The historic reference by Archbishop Aupetit was also criticized. Jean-Pierre Maugendre, speaking under “Renaissance catholique,” a traditional society and editor that organizes summer universities, pro-life activities, and book fairs, wrote an open letter noting that when Communion was given in the hand, it was following a deeply reverent rite that had nothing to do with the modern practice of receiving the Host in the left hand and then touching it with the fingers to consume it. It was abandoned because of “sacrilege and desecration by the dispersion of tiny Eucharistic particles on hands that cannot be purified as those the priest” — let alone the Hosts that were stolen for blasphemous purposes.

Accusing Aupetit — in the words of Pope Francis — of “clericalism” that “condemns, separates, frustrates and despises the people of God,” Maugendre added that Catholics consider going to church and receiving Communion as not a “business” of any kind, but a “vital necessity and even a duty.” “Frankly, you give the painful impression of being … the ‘errand boy’ of Mr. Darmanin, showing a servile obedience to political authorities that unfortunately is nothing new.”

“I confess to you, quite simply, that I do not have a near religious respect for the laws of the Republic. It is the laws of the Republic that programmed the genocide in the Vendée, confiscated Church property, expelled the religious, and which today legalize 200,000 abortions per year, medical abortion until birth, the free distribution of contraceptive pills to minors, etc., and which are still in force today. No doubt you will understand that all these facts create a certain distancing from the sacredness of republican law,” continued Maugendre, accusing Aupetit of giving the faithful, in his capacity of “doctor of souls,” “stones instead of bread.”

“La Porte Latine,” the French website of the SSPX, observed on its part that Aupetit’s attack did targeted not only local priests, but at least one “brother bishop” insofar that one of the three videos produced by the French government at the Council of State showed an ordination Mass celebrated this summer by Bishop Marc Aillet of Bayonne.

In any case, should the thousands of churches where Mass is celebrated in France be punished for what happened in three cases, especially when masks have not been proved to stop the contagion of COVID-19?

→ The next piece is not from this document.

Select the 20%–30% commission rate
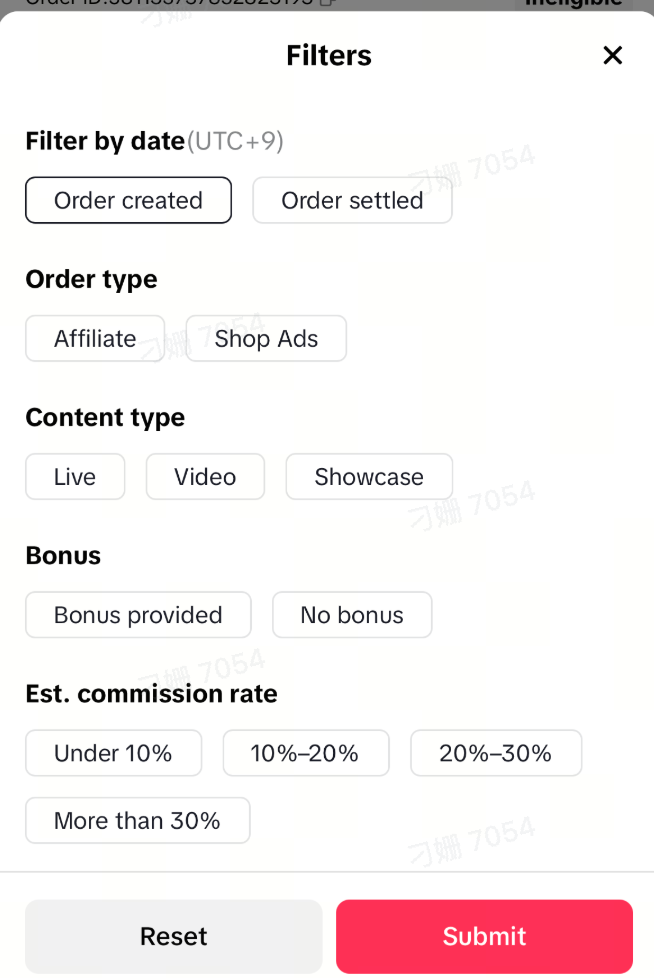Viewport: 654px width, 978px height. click(495, 752)
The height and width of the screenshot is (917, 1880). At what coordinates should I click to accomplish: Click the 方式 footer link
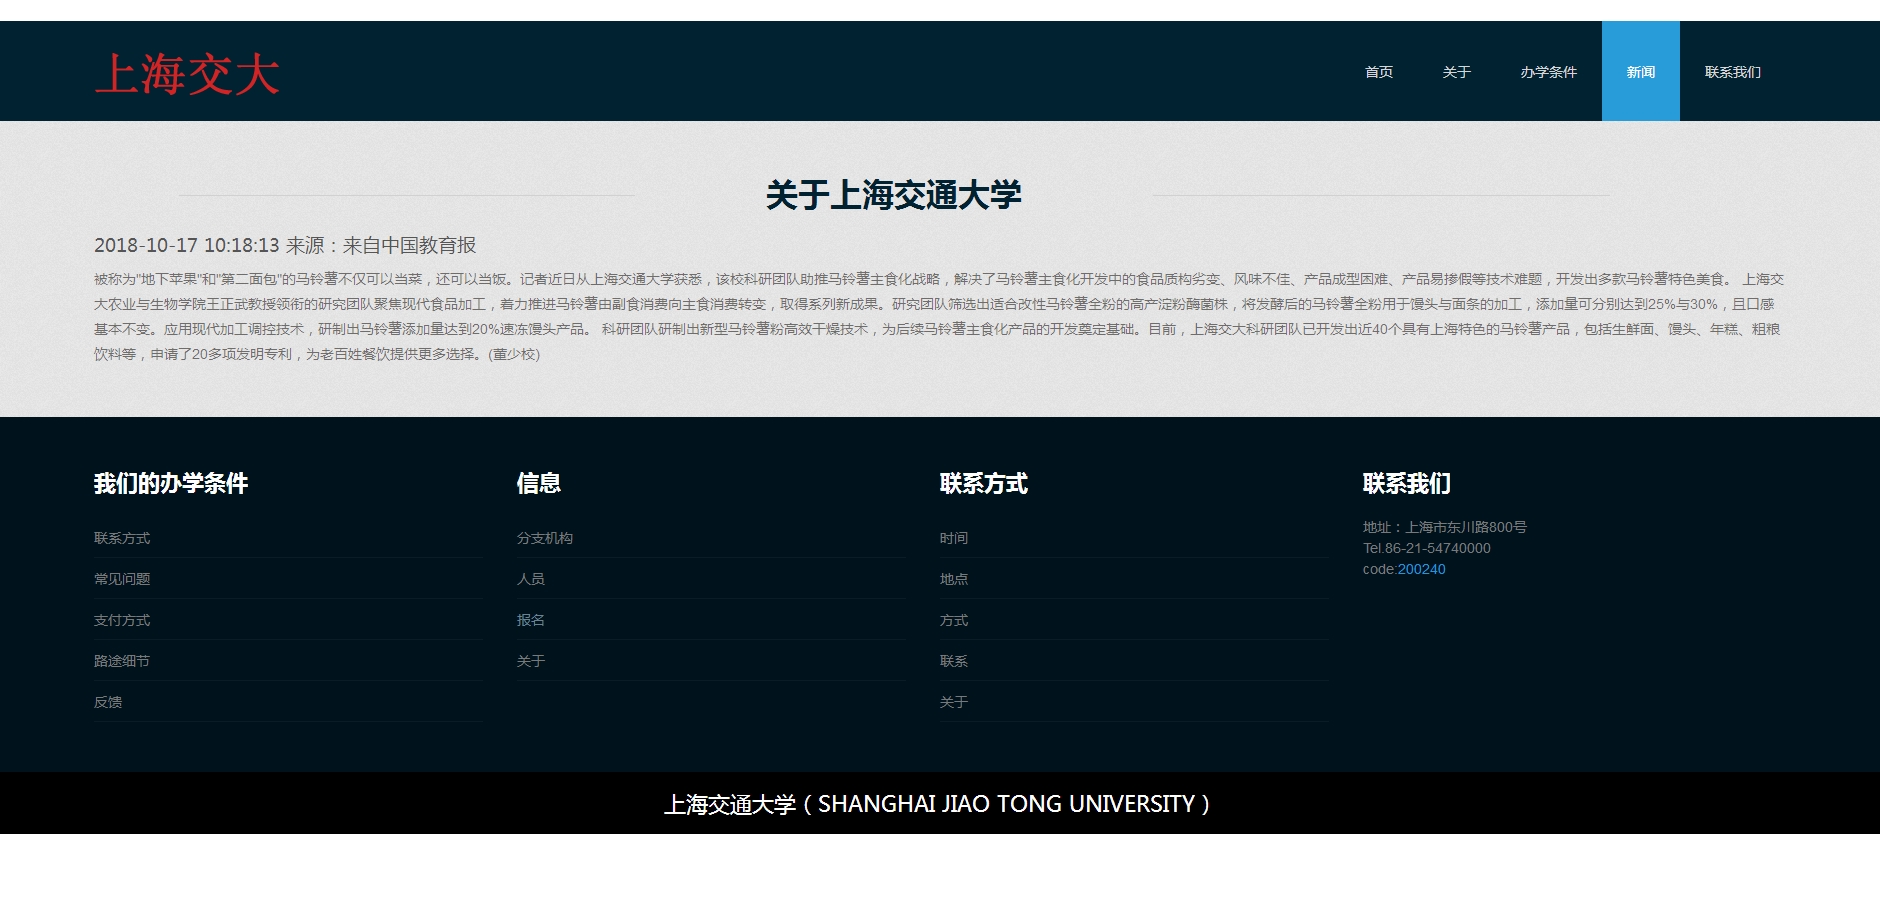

According to a reliable source, Aupetit has also banned priests from the diocese of Paris from celebrating Masses in families’ homes in a letter to all the members of his clergy.

At the same time, schools are functioning normally, people jostle each other in public transport, and supermarkets are receiving large numbers of customers. At the same time, “new cases” of the new wave of COVID-19 in France, hospitalizations, and deaths are on a downward trend and have been since before confinement at the end of October.

In related news, it has emerged that while demonstrators prayed and sang the Hail Mary during the pro-Mass demonstration in Rennes, Brittany, last Sunday, a female journalist, Sophie Dupontel, from the mainstream media Le Quotidien went to complain to the police who were present. She explained on a Twitter video that she went to ask “what was permitted or not” because the police did not intervene. “They were praying. They just prayed,” she told the officer, who answered: “Oh really? Sorry, I was on the phone.” He added: “I saw no joined hands. I can’t say.”

Prayers resumed, and this time, the officer filmed the scene. Dupontel went to see him once again. “Yes, okay. Technically, it looks like it,” he told her. “Now, is this claiming a right?” he asked, but he added that in his report that he would speak of “religious chants.”

Even the digital editor of France Inter, a State media outlet, was indignant. He tweeted: “These images by a journalist from Qofficiel reporting an offense to the police are disturbing. Is she a journalist or a police auxiliary?”

Meanwhile, French Catholics are facing great difficulties even to obtain the baptism of a newborn baby. In central France, a young family was forced to drive one hour to reach a church where the baptismal registers were available; in their own diocese, they have been “closed,” and the sacrament cannot be administered in local churches.